> _Dataset rows_:

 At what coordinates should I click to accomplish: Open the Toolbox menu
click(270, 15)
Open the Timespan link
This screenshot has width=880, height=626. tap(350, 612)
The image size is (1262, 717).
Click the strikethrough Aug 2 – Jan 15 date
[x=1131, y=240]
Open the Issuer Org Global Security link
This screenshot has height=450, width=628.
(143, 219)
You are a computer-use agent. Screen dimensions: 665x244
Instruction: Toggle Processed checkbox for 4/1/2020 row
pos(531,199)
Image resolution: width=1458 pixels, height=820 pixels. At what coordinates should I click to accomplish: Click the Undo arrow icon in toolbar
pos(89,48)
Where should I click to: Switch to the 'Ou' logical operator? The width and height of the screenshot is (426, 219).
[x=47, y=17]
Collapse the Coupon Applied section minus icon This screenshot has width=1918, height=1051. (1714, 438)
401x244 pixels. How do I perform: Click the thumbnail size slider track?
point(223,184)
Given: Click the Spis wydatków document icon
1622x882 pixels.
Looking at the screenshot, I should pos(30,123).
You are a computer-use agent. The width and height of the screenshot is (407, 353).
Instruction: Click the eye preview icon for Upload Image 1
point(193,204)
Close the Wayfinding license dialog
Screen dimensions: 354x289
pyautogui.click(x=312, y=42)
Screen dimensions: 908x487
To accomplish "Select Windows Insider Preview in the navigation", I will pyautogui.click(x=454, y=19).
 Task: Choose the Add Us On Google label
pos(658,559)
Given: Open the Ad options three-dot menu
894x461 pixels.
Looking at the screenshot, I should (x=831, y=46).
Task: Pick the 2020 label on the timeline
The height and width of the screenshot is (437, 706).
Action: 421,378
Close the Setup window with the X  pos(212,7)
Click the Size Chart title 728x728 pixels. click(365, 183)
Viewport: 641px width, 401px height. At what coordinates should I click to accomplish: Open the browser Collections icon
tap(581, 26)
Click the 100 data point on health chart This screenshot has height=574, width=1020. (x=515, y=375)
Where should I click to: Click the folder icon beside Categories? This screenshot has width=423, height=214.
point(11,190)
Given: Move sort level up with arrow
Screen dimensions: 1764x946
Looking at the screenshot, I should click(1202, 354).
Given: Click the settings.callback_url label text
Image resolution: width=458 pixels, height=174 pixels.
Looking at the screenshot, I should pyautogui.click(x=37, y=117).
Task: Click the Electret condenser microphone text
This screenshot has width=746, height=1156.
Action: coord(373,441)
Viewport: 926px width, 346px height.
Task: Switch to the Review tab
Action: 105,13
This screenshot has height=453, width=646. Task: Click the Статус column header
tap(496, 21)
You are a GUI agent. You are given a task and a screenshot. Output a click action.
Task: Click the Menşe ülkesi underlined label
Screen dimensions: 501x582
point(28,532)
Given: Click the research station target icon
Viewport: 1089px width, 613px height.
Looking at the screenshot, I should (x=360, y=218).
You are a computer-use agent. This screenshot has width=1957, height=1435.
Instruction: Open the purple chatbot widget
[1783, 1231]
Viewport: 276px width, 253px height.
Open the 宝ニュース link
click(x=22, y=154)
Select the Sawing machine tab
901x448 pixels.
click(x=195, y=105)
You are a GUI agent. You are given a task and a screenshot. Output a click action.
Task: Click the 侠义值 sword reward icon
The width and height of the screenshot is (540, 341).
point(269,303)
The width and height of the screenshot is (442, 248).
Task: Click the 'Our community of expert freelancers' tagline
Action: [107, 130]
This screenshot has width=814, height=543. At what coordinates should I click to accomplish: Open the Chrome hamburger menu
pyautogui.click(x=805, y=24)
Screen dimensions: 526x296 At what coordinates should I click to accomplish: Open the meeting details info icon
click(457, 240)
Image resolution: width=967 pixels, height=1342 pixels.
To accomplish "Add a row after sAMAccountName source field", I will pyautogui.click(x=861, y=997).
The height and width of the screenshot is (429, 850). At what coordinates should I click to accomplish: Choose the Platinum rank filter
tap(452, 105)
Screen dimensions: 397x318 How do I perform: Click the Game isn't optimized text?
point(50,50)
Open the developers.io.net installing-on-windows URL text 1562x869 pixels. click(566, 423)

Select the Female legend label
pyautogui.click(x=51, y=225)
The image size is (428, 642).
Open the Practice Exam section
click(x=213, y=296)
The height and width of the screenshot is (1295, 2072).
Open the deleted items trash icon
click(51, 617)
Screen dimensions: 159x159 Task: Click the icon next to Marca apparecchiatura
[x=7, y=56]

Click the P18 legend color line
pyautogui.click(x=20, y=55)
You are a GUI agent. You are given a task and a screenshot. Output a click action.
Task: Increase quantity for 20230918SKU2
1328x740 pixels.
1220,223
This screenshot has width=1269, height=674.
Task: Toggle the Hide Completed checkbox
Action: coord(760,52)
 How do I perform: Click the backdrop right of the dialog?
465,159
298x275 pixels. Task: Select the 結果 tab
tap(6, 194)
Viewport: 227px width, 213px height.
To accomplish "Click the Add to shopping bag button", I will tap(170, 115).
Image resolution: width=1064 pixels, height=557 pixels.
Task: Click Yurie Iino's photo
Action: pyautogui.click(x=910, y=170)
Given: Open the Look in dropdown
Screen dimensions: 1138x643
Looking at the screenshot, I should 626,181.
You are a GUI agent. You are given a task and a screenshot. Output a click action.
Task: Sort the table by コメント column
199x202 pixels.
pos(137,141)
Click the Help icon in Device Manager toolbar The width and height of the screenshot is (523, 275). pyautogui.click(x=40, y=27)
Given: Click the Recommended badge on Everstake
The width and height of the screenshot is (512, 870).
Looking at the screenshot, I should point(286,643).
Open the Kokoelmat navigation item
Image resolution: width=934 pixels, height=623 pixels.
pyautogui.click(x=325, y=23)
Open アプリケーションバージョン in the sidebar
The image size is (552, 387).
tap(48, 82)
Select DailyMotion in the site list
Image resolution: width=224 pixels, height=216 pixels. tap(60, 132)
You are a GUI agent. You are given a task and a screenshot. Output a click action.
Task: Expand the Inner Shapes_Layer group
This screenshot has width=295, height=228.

> _TASK REQUIREMENTS_:
Rewrite the lines of the items as a numbered list, starting at the line that contains "Open the developers.io.net" and ending at the line that contains "Action: coord(760,52)", with blank lines left out.

> _SOLUTION TO THIS PROBLEM_:
1. Open the developers.io.net installing-on-windows URL text 1562x869 pixels. click(566, 423)
2. Select the Female legend label
3. pyautogui.click(x=51, y=225)
4. The image size is (428, 642).
5. Open the Practice Exam section
6. click(x=213, y=296)
7. The height and width of the screenshot is (1295, 2072).
8. Open the deleted items trash icon
9. click(51, 617)
10. Screen dimensions: 159x159 Task: Click the icon next to Marca apparecchiatura
11. [x=7, y=56]
12. Click the P18 legend color line
13. pyautogui.click(x=20, y=55)
14. You are a GUI agent. You are given a task and a screenshot. Output a click action.
15. Task: Increase quantity for 20230918SKU2
16. 1328x740 pixels.
17. 1220,223
18. This screenshot has width=1269, height=674.
19. Task: Toggle the Hide Completed checkbox
20. Action: coord(760,52)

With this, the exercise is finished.